The "only possible scenario" was that an ash cloud emitted by Vesuvius delivered an initial hot blast before quickly dissipating, the study said.
This theory is supported by a thin layer of ash that settled in the city shortly before it was smothered.
This would mean the people of Herculaneum were actually killed by the ash cloud -- not the pyroclastic flow as had long been thought.
- 'Poorly-studied' threat -
Giordano hoped the research would lead to more awareness about the threat posed by these hot ash clouds, which remain "very poorly studied" because they leave little trace behind.
French volcanologists Katia and Maurice Krafft, the subjects of the Oscar-nominated 2022 documentary "Fire of Love", were killed by such an ash cloud, Giordano said.
And some of the 215 people killed during the 2018 eruption of Guatemala's Fuego volcano were also victims of this phenomenon, he added.
"There is a window of survivability" for these hot blasts, he emphasised, adding that fitting houses near volcanoes to withstand high heat could help.

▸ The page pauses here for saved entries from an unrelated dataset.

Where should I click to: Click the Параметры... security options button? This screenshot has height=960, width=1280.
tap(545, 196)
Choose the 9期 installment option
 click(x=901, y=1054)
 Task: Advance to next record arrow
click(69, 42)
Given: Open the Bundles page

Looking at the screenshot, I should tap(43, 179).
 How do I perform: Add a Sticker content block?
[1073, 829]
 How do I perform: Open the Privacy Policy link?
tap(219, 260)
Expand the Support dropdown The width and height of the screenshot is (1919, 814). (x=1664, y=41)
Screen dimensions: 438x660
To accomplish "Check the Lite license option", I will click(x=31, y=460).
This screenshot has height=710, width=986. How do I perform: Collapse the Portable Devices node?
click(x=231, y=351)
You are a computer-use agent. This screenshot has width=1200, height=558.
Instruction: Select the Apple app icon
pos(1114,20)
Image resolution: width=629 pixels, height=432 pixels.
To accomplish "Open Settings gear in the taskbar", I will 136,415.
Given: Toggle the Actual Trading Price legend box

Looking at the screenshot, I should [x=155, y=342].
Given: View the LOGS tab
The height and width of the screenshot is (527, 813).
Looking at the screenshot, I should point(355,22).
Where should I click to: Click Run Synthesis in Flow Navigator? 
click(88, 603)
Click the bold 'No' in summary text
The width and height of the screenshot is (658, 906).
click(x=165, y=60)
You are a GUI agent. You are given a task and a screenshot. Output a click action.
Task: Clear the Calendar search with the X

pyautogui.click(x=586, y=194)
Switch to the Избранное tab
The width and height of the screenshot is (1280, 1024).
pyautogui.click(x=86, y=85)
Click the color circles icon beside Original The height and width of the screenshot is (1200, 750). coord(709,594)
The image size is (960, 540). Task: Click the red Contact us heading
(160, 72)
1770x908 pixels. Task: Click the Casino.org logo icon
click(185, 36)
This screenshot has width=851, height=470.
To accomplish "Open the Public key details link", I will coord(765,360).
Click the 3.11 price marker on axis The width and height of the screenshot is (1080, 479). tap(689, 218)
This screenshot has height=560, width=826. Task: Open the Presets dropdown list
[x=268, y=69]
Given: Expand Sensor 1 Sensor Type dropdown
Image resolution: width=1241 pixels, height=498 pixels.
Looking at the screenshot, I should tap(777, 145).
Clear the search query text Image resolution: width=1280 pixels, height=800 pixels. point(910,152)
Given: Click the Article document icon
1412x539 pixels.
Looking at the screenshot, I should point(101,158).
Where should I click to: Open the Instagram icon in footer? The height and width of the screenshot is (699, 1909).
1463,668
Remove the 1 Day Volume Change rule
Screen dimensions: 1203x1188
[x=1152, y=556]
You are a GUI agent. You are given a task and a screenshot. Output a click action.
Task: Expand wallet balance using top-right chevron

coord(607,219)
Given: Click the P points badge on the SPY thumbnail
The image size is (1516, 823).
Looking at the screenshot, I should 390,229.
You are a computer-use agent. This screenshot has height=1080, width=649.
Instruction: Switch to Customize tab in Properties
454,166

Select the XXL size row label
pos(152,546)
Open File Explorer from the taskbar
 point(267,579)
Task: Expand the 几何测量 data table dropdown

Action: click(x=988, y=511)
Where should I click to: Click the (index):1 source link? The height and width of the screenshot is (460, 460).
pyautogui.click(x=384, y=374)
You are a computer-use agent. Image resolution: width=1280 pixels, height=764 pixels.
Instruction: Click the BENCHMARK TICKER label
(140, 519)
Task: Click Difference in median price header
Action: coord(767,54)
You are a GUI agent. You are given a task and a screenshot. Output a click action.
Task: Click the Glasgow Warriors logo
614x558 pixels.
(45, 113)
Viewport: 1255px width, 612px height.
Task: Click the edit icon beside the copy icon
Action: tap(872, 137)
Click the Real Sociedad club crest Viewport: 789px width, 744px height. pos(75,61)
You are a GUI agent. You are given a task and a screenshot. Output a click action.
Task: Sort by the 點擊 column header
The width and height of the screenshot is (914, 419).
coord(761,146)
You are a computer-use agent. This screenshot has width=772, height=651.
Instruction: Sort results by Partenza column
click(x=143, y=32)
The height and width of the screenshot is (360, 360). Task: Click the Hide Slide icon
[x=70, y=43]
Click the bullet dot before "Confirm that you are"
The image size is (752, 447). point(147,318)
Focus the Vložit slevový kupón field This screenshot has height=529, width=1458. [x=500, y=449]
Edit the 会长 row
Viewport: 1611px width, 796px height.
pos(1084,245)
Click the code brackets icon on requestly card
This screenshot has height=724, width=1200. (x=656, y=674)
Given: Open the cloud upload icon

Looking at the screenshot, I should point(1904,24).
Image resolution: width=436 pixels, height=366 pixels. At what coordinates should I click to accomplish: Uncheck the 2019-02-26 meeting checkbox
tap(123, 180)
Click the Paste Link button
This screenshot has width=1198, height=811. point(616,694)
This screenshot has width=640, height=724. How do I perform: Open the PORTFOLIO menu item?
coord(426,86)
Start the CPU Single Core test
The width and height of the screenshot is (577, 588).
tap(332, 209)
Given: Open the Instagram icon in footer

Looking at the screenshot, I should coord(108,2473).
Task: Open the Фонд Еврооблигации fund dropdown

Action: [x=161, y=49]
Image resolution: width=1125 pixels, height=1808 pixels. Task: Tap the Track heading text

But why did the man with the glass brain uniquely suffer this fate?
Unlike Pompeii, Herculaneum had some time to respond to the eruption. All the other bodies discovered there were clearly trying to flee into the Mediterranean Sea.
However the man, who is thought to have been the guardian of the Collegium building, stayed in bed in the middle of town, so was the first hit.
"Maybe he was drunk," Giordano joked, adding that we will likely never know the truth.